The challenge with a day job (at least for me) is remembering who you are. Baristas, waiters, personal assistants, copy editors, summer camp counselors, creative writing teachers — we are more than the jobs that give us a regular paycheck. We are almost always something else outside the day job. We are actors and writers, we are playwrights, we are painters and stand up comedians, we are musicians, we are artists, and we don’t have a grant right now and we can’t get government sponsorship and we are waiting for that big break or we are doing our art in one part of our lives and finding ways to pay the bills in another part of our lives.

One way I remember who I am is this, right here, getting up first thing, even before the first thing, and devoting these hours to this part of me, the writing. By the time I get to the day job today, I’ll have been awake for seven hours. I’ll have put in a full day’s work as a writer before I go in to be a program coordinator. I give my first energy, first thoughts, to the writing.

Later, I’ll get dressed and go into the world. I’ll sit at a computer and be of service to others. I’ll make jokes with coworkers, heat up my lunch in the communal microwave, and try and figure out where that check request got lost. I’ll pick up my paycheck. But I won’t forget who I am.

What are the ways you’ve hustled for money to support your art, your creative self, your healing self? How do you care for your artist when you’re at the day job? How do you make sure that you still have energy to create? 

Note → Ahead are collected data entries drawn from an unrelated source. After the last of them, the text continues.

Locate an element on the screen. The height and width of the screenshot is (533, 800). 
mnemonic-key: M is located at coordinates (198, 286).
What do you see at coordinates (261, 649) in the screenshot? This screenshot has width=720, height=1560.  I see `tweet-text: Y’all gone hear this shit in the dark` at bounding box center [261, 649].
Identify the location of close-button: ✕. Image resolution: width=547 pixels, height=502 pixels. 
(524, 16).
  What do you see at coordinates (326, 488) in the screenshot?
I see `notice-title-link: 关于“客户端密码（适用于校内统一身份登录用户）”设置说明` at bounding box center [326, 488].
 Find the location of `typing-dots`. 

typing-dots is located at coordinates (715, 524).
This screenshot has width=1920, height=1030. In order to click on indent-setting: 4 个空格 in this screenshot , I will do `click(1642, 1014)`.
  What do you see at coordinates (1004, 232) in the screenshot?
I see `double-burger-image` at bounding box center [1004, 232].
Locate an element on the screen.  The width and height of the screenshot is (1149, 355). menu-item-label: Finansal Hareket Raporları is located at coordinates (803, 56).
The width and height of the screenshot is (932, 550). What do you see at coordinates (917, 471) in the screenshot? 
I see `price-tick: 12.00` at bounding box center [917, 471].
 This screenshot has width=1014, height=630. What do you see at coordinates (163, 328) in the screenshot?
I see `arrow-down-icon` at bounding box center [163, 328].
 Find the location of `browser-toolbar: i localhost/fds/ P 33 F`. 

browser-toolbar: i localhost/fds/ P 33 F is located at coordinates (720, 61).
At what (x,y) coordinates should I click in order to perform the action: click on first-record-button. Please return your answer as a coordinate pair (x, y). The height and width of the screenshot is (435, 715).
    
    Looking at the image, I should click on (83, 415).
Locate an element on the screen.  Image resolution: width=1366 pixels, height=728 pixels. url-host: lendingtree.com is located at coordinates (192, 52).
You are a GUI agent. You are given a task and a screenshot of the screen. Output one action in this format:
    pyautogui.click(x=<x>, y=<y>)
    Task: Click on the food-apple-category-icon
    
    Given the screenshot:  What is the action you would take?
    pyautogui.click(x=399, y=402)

Be easy with you in this hustle, ok? Thanks for all the creative energy you put out into the world today, on behalf of your own art or for the benefit for others. Thanks for the ways you see the artist-self hiding in others — those commuters on BART, the woman behind the teller’s window at the bank, the young person serving your eggs — and thanks for the ways you let your own artist-self be seen. Thank you, every day, for your words.